The candidate who received the most votes should have received the majority of votes. In contrast, the term majority is used to describe the outcome of an election with only two candidates; The winner should have received a majority of the votes. Copyright © 2022, Thomson Reuters. All rights reserved. The party appealing (in this case, the government) is called a complainant or plaintiff. The defendant (in this case, Alvarez) is referred to as the appellant or defendant. Each party submits written arguments, called oral arguments, to the Court of Appeal. Other persons interested in the matter may request leave to file an amicus curia (friend of the court) brief. For example, the U.S. Supreme Court has nine judges, and usually all nine of them participate in the disposition of cases. As shown in the video below, appellate judges in the US sit on a panel – meaning more than one judge presides. Unlike trial courts, where there is only one judge, there are usually at least three judges at the appellate level.

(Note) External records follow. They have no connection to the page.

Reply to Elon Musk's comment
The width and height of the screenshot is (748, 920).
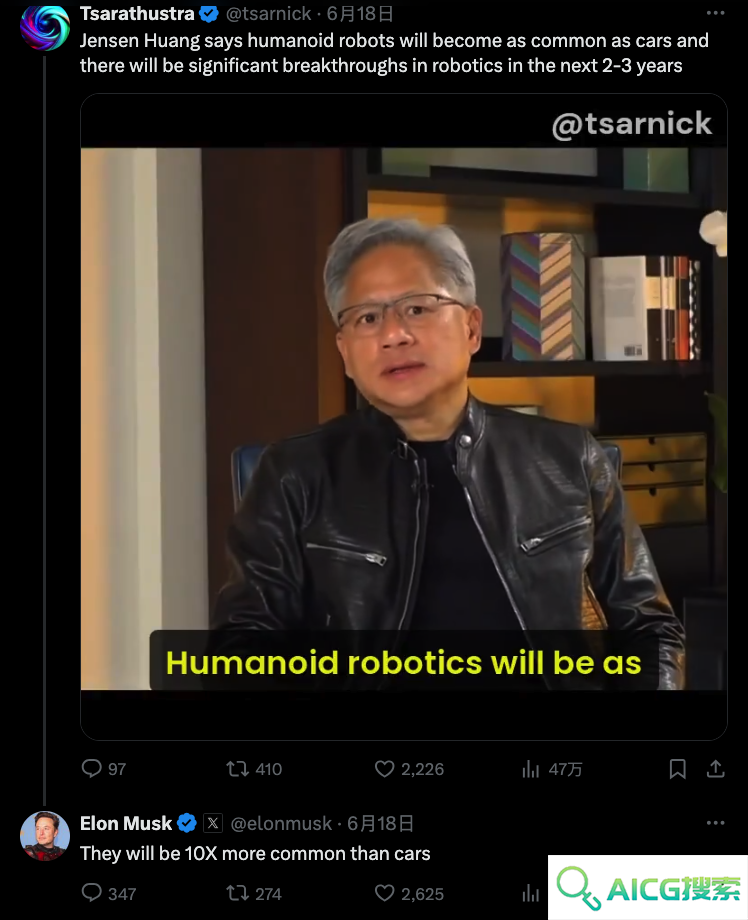click(x=92, y=893)
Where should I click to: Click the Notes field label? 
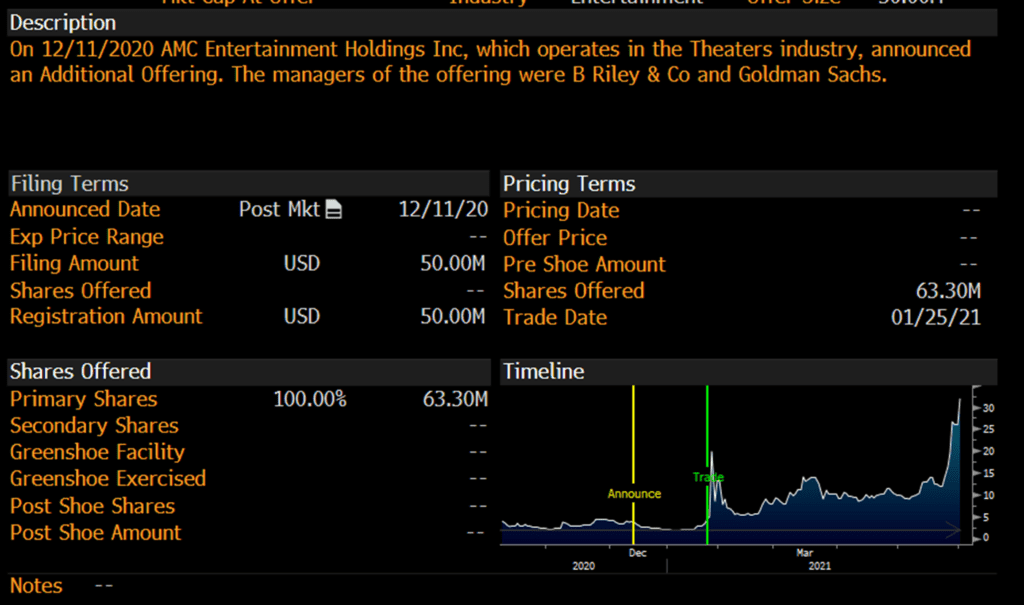pos(36,586)
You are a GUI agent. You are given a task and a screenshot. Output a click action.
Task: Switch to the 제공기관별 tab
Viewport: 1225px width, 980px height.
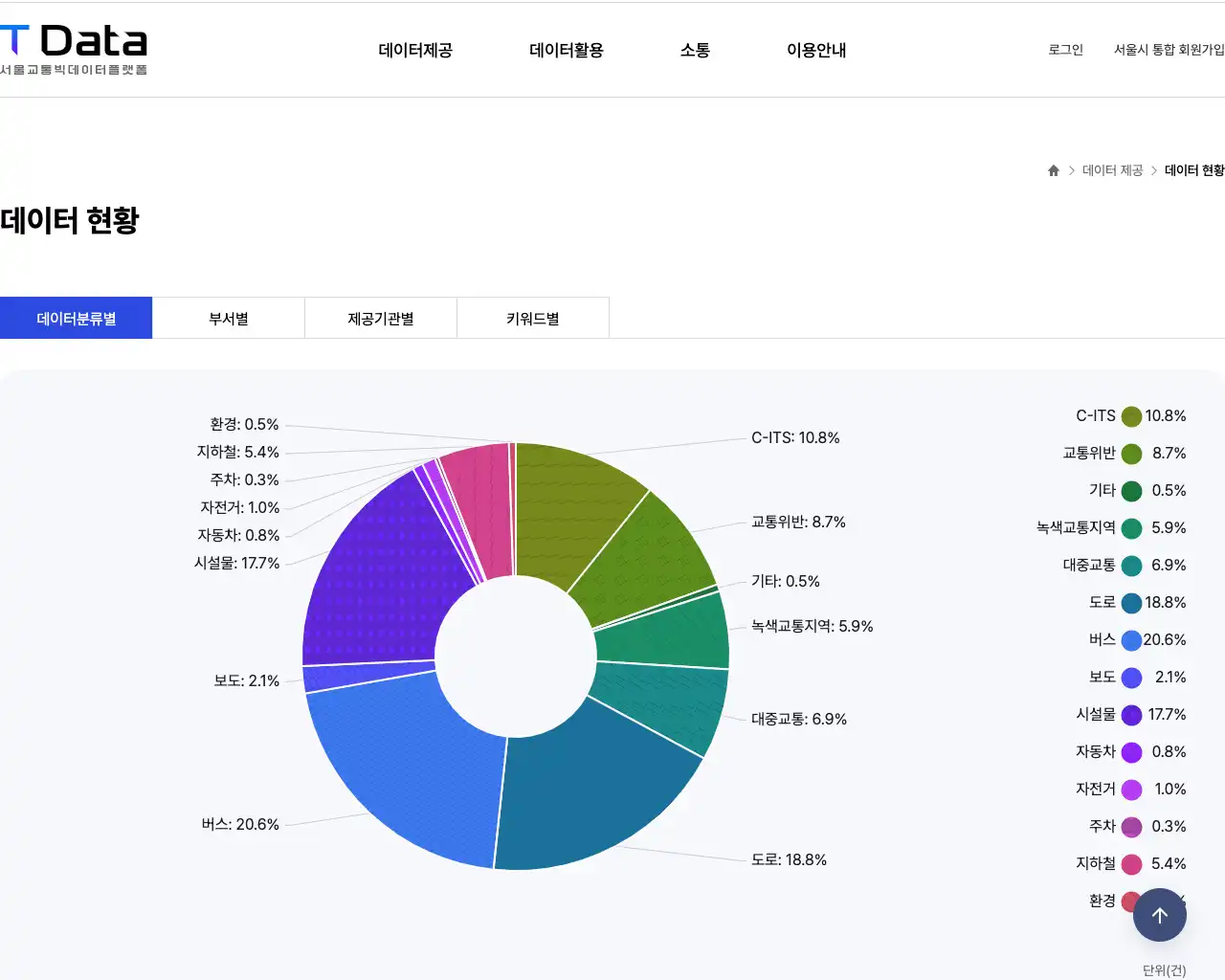click(380, 317)
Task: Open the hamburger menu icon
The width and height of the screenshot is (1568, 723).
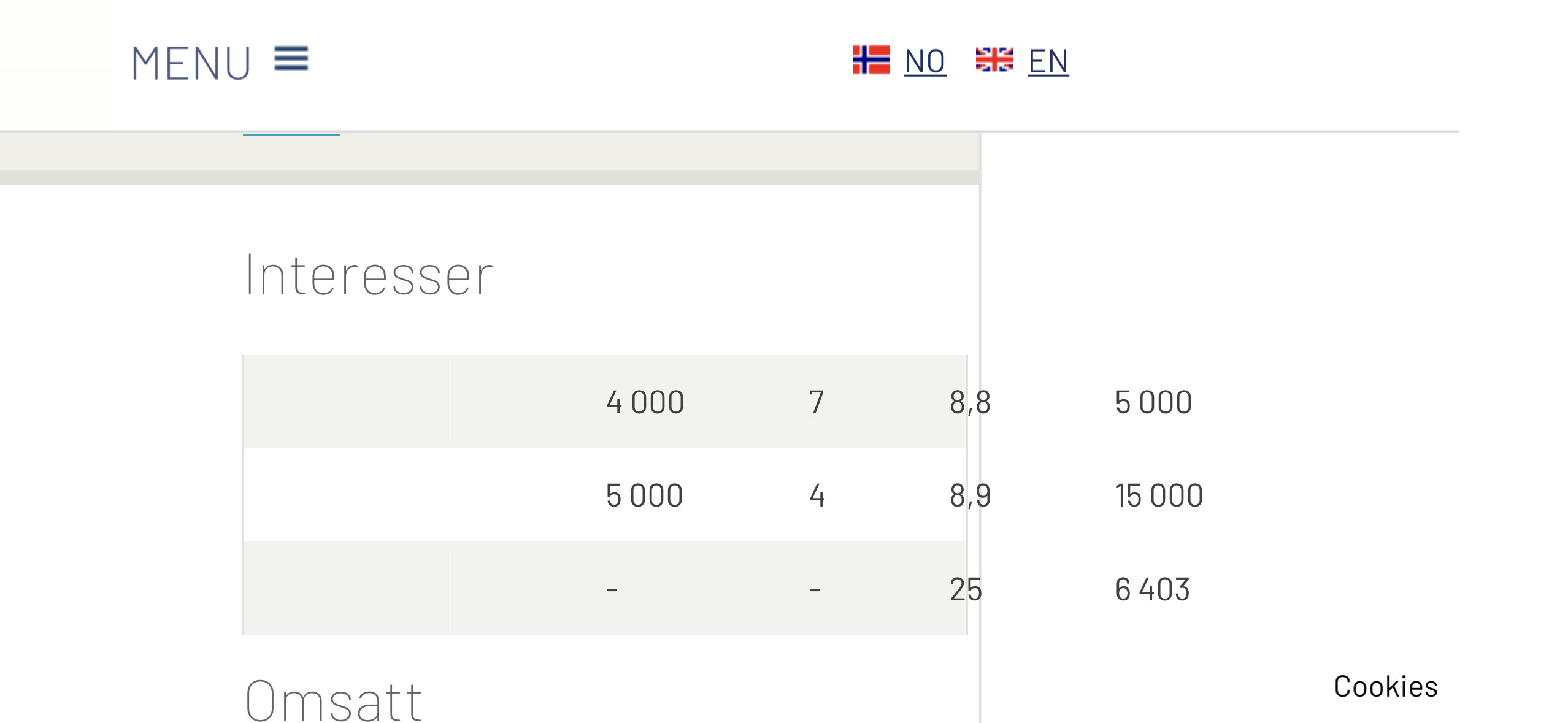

The excess of the votes cast for one candidate over the votes cast for another candidate. A lively and courteous discussion is the hallmark of Law Day, which is celebrated annually on May 1 and throughout the month of May. Let us assume that the Supreme Court has to decide a case between the plaintiff-appellant and the defendant-appellant. Four judges are of the opinion that the plaintiff should win. We refer to these judges as Justice A, Justice B, Judge C and Judge D. The four judges also agree on why the plaintiff should win. Justices A-D write an opinion explaining why the plaintiff should prevail. Source: Merriam-Webster`s Dictionary of Law ©, 1996. Licensed with Merriam-Webster, Incorporated.
Now the plaintiff and the 4-4 defendant are equal. There is no majority. The scoring rule raised the following schools of thought regarding the appropriate basis for determining participation in such fragmented cases: (a) the closest analysis essential to the result resulting from a combination of all concurring opinions,[3] (b) the concurring opinion providing the narrowest reasoning,[4] or (c) only those parts of the concurring opinions, that overlap and reach the same conclusion.